For future use, we would like to improve the model segmentation, which will lead to less outliers. Model segmentation can be improved by several methods. One method is improving the quality of the recordings by enhancing the contrast. This can be achieved by histogram equalization or histogram matching [24]. Another method is training the model to recognize the vertebra in a specific sequence. Incorporating a sequence will prevent the model from interchanging vertebrae. Also, post-processing techniques can be applied when the model segmentation is fragmented. Currently, only the largest segment is selected for further analysis in the mean shape and relative rotation calculations. By incorporating post-processing methods, fragmented segments can be merged into a single segmentation using techniques like morphological operations, e.g. dilation and closing, and majority voting for consistent foreground pixels across multiple frames [25]. Another method is to recognize frames that cause outliers and replace these frames with the preceding or following frame. This is especially relevant for recordings with a limited number of outliers. Improving the model segmentation in each frame with post-processing techniques will result in a more accurate mean shape and more precise relative rotation values, ultimately improving the ICC scores. With improved segmentation, the model can be used for measuring other metrics, such as the cervical lordosis and T1 slope. Analyzing these metrics has already been shown to be feasible in static X-rays [26]. Analyzing these metrics in recordings will provide further insights into the normal movement of the cervical spine.

This model can accurately calculate the relative rotation of an individual vertebra.

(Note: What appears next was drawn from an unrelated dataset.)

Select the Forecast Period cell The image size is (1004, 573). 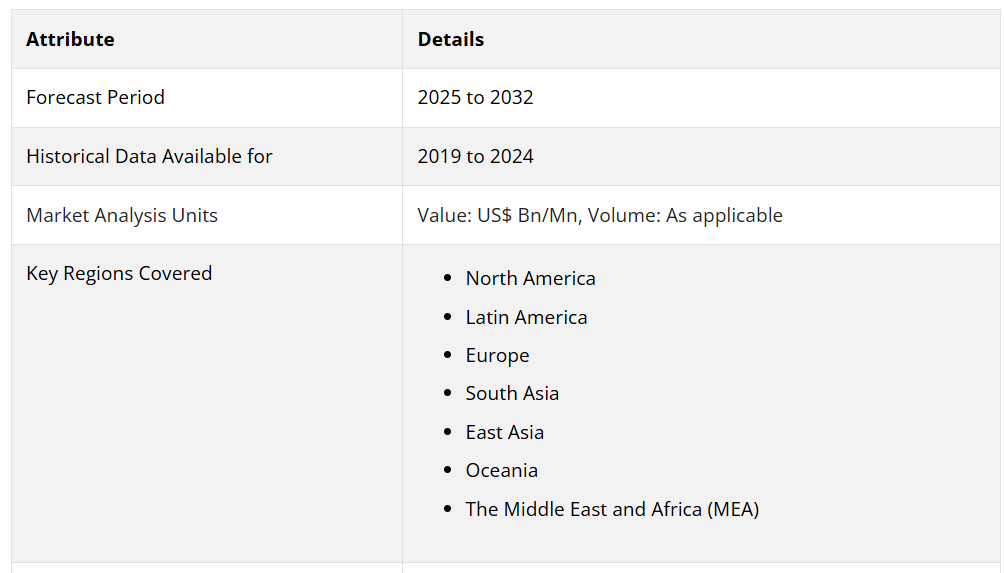[95, 98]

However, the relative rotation analysis of vertebral segments needs to be further improved to enable motion pattern analysis. If different motion patterns can be distinguished, the next step can be to differentiate between normal and pathological patterns. The final step would be for the motion pattern to serve as an aid in clinical decision-making. The current model is trained on healthy subjects. To recognize deviating shapes caused by disease, trauma, or surgical interventions, the model will need additional training and validation with these shapes.

5. Conclusions

Implementing a 2D or 2D+t deep learning model to analyze the relative rotation of individual vertebrae leads to accurate results compared to the ground truth. For the calculation of the relative rotations of vertebral segments, the 2D+t models, incorporating a temporal dimension, seem to do better than 2D models. However, these results remain poor and require further improvement. Future research should focus on improving the model segmentation by enhancing contrast and applying post-processing methods. This will enable analyses of motion patterns in large groups.